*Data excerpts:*

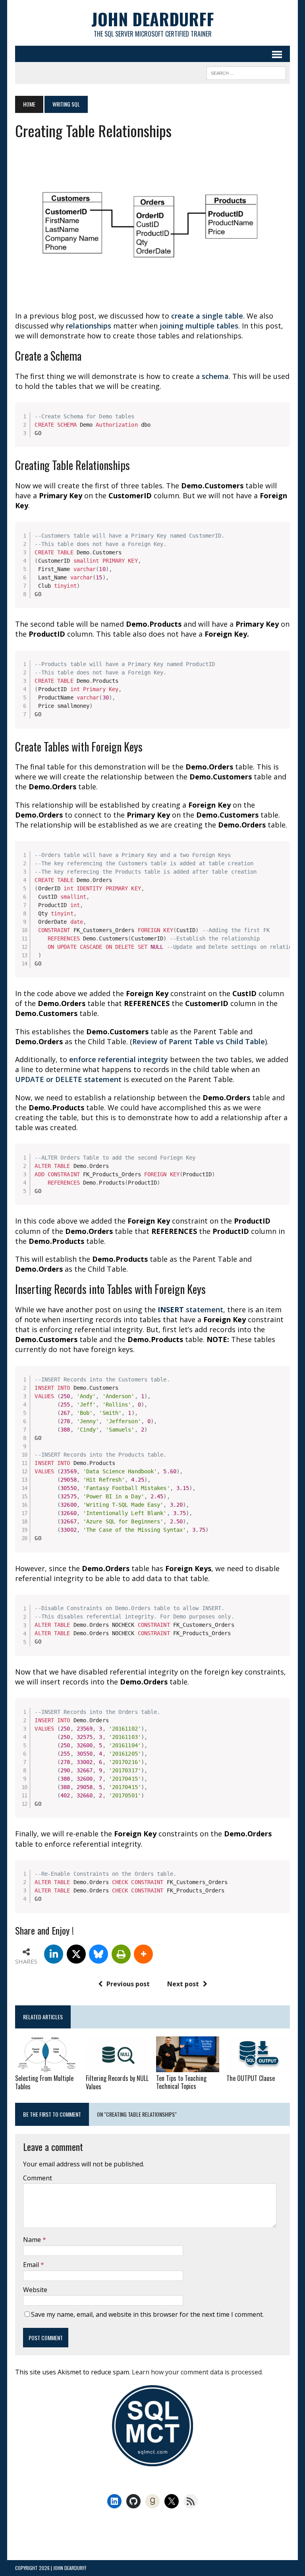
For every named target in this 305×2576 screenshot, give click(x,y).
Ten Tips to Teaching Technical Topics (181, 2082)
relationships (89, 325)
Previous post (128, 1984)
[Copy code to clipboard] (281, 419)
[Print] (121, 1954)
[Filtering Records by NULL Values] (117, 2066)
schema (215, 376)
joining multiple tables (199, 325)
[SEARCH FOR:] (246, 72)
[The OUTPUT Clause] (258, 2066)
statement (190, 1309)
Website (35, 2289)
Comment (37, 2178)
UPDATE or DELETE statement (69, 1079)
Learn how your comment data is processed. (197, 2372)
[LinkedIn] (53, 1954)
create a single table (207, 316)
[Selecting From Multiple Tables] (47, 2066)
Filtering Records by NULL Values (117, 2082)
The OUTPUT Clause (250, 2078)
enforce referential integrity (118, 1059)
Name (32, 2239)
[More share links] (143, 1954)
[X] (76, 1954)
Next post (183, 1984)
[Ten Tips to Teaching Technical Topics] (188, 2066)
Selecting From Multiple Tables (44, 2082)
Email (32, 2264)
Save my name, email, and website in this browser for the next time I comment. (147, 2314)
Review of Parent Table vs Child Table (198, 1041)
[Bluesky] (98, 1954)
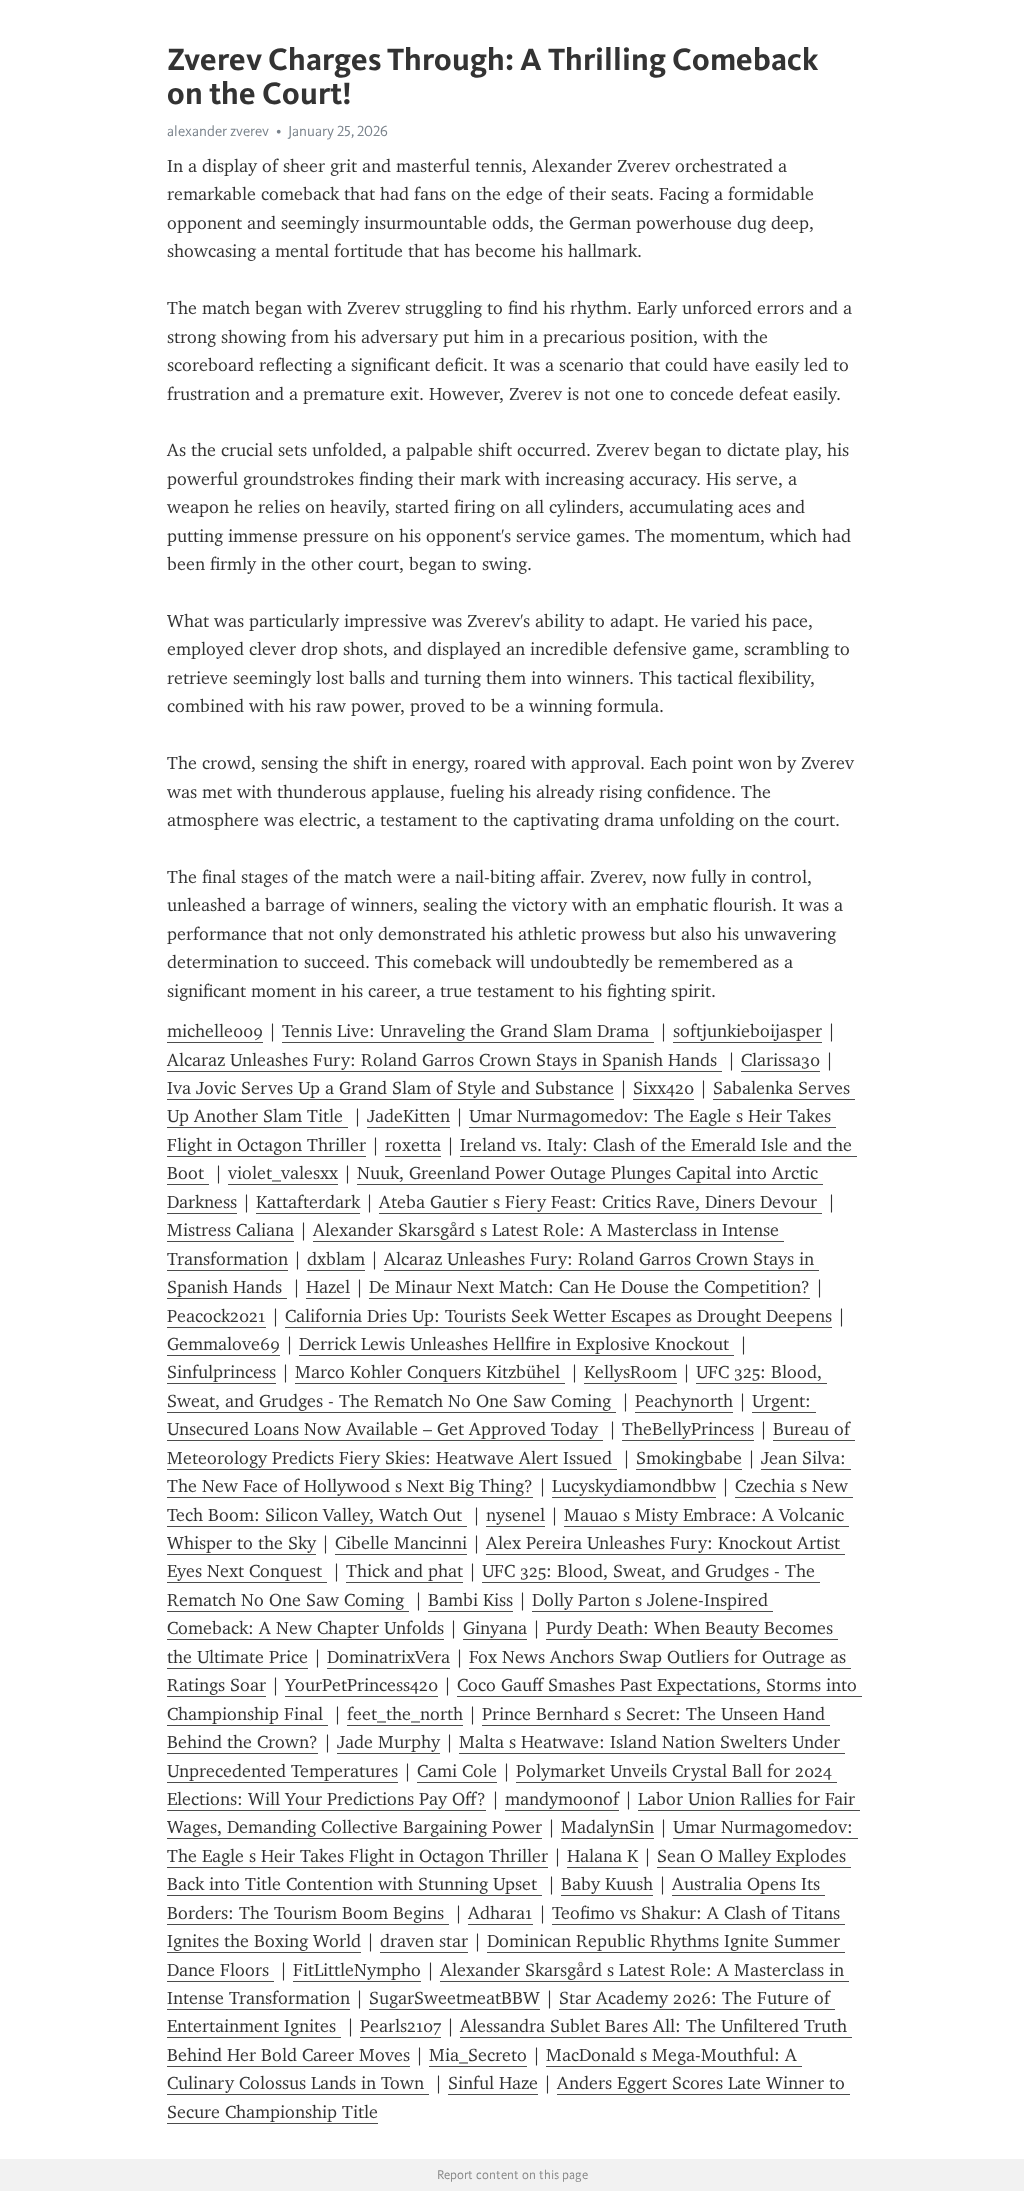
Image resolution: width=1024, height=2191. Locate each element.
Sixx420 (663, 1088)
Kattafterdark (308, 1202)
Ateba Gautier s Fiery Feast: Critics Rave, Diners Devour (600, 1202)
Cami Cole (457, 1771)
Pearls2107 (400, 2026)
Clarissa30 (780, 1060)
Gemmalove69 (223, 1344)
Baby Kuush (607, 1884)
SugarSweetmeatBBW (454, 1998)
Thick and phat (404, 1571)
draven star (424, 1941)
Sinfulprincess (221, 1372)
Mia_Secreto (478, 2055)
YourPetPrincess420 (361, 1685)
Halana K (602, 1856)
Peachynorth (684, 1401)
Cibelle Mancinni (401, 1543)
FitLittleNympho (357, 1970)
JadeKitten (408, 1116)
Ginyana (495, 1628)
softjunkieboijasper (747, 1031)
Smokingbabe (689, 1458)
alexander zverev (218, 131)
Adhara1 (500, 1913)
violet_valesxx (283, 1173)
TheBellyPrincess (688, 1429)
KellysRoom (630, 1372)
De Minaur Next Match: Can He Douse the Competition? (589, 1287)
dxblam (336, 1259)
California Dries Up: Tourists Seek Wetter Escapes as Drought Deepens (558, 1316)
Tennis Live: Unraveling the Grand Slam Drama (468, 1031)
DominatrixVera (388, 1657)
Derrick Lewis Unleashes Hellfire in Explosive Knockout (516, 1344)
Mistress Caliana (230, 1230)
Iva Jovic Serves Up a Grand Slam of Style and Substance (390, 1088)
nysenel (515, 1515)
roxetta (413, 1145)
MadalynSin (607, 1827)
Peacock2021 (216, 1316)
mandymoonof (562, 1799)
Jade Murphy (388, 1742)
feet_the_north (405, 1714)
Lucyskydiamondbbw (634, 1486)
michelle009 (215, 1031)
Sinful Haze (493, 2083)
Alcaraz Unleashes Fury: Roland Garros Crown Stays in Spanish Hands (444, 1060)
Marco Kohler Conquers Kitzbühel (430, 1372)
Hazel (328, 1287)
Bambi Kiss (470, 1600)
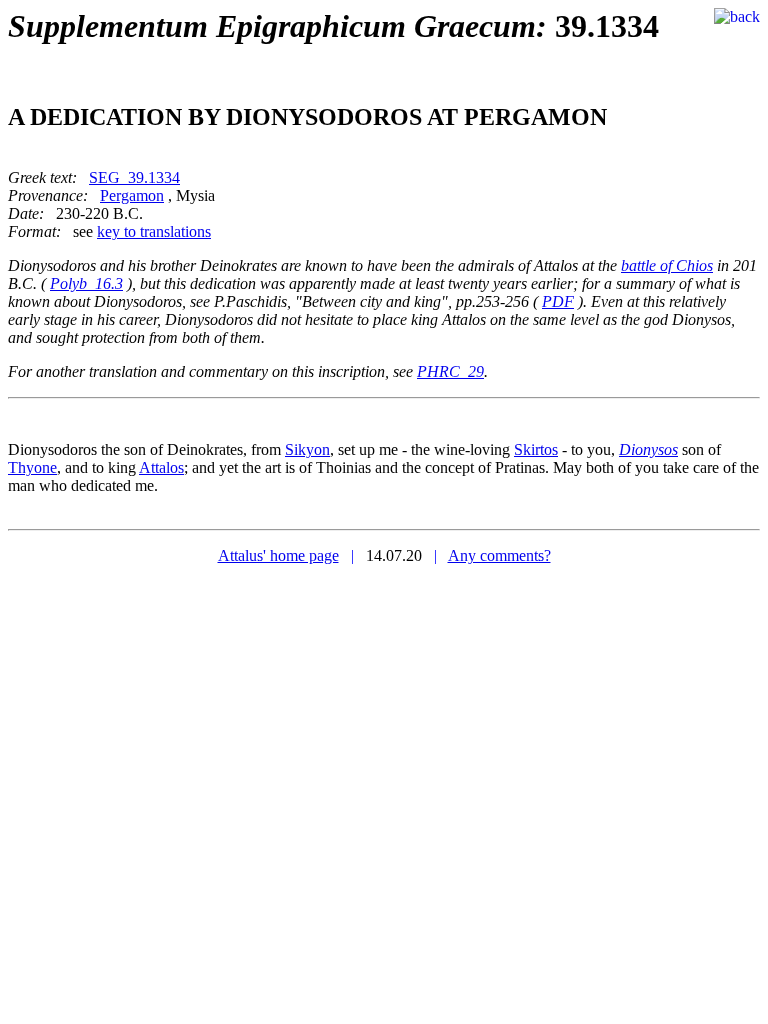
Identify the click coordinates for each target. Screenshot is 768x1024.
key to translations (154, 231)
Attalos (161, 467)
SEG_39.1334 (134, 177)
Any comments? (499, 555)
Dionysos (648, 449)
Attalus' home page (278, 555)
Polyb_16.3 (86, 283)
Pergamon (132, 195)
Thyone (32, 467)
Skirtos (536, 449)
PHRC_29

*Task prompt:* Without the pictures, print all of the records exactly.

*Response box:*
For every named target in this 305×2576 screenshot, give click(x,y).
Ten Tips to Teaching Technical Topics (181, 2082)
relationships (89, 325)
Previous post (128, 1984)
[Copy code to clipboard] (281, 419)
[Print] (121, 1954)
[Filtering Records by NULL Values] (117, 2066)
schema (215, 376)
joining multiple tables (199, 325)
[SEARCH FOR:] (246, 72)
[The OUTPUT Clause] (258, 2066)
statement (190, 1309)
Website (35, 2289)
Comment (37, 2178)
UPDATE or DELETE statement (69, 1079)
Learn how your comment data is processed. (197, 2372)
[LinkedIn] (53, 1954)
create a single table (207, 316)
[Selecting From Multiple Tables] (47, 2066)
Filtering Records by NULL Values (117, 2082)
The OUTPUT Clause (250, 2078)
enforce referential integrity (118, 1059)
Name (32, 2239)
[More share links] (143, 1954)
[X] (76, 1954)
Next post (183, 1984)
[Ten Tips to Teaching Technical Topics] (188, 2066)
Selecting From Multiple Tables (44, 2082)
Email (32, 2264)
Save my name, email, and website in this browser for the next time I comment. (147, 2314)
Review of Parent Table vs Child Table (198, 1041)
[Bluesky] (98, 1954)
Image resolution: width=1024, height=2191. Locate each element.
Sixx420 (663, 1088)
Kattafterdark (308, 1202)
Ateba Gautier s Fiery Feast: Critics Rave, Diners Devour (600, 1202)
Cami Cole (457, 1771)
Pearls2107 (400, 2026)
Clarissa30 (780, 1060)
Gemmalove69 (223, 1344)
Baby Kuush (607, 1884)
SugarSweetmeatBBW (454, 1998)
Thick and phat (404, 1571)
draven star (424, 1941)
Sinfulprincess (221, 1372)
Mia_Secreto (478, 2055)
YourPetPrincess420 (361, 1685)
Halana K (602, 1856)
Peachynorth (684, 1401)
Cibelle Mancinni (401, 1543)
FitLittleNympho (357, 1970)
JadeKitten (408, 1116)
Ginyana (495, 1628)
softjunkieboijasper (747, 1031)
Smokingbabe (689, 1458)
alexander zverev (218, 131)
Adhara1 (500, 1913)
violet_valesxx (283, 1173)
TheBellyPrincess (688, 1429)
KellysRoom (630, 1372)
De Minaur Next Match: Can He Douse the Competition? (589, 1287)
dxblam (336, 1259)
California Dries Up: Tourists Seek Wetter Escapes as Drought Deepens (558, 1316)
Tennis Live: Unraveling the Grand Slam Drama (468, 1031)
DominatrixVera (388, 1657)
Derrick Lewis Unleashes Hellfire in Explosive Knockout (516, 1344)
Mistress Caliana (230, 1230)
Iva Jovic Serves Up a Grand Slam of Style and Substance (390, 1088)
nysenel (515, 1515)
roxetta (413, 1145)
MadalynSin (607, 1827)
Peacock2021 (216, 1316)
mandymoonof (562, 1799)
Jade Murphy (388, 1742)
feet_the_north (405, 1714)
Lucyskydiamondbbw (634, 1486)
michelle009 (215, 1031)
Sinful Haze (493, 2083)
Alcaraz Unleashes Fury: Roland Garros Crown Stays in Spanish Hands (444, 1060)
Marco Kohler Conquers Kitzbühel (430, 1372)
Hazel (328, 1287)
Bambi Kiss (470, 1600)
Identify the click coordinates for each target. Screenshot is 768x1024.
key to translations (154, 231)
Attalos (161, 467)
SEG_39.1334 (134, 177)
Any comments? (499, 555)
Dionysos (648, 449)
Attalus' home page (278, 555)
Polyb_16.3 (86, 283)
Pergamon (132, 195)
Thyone (32, 467)
Skirtos (536, 449)
PHRC_29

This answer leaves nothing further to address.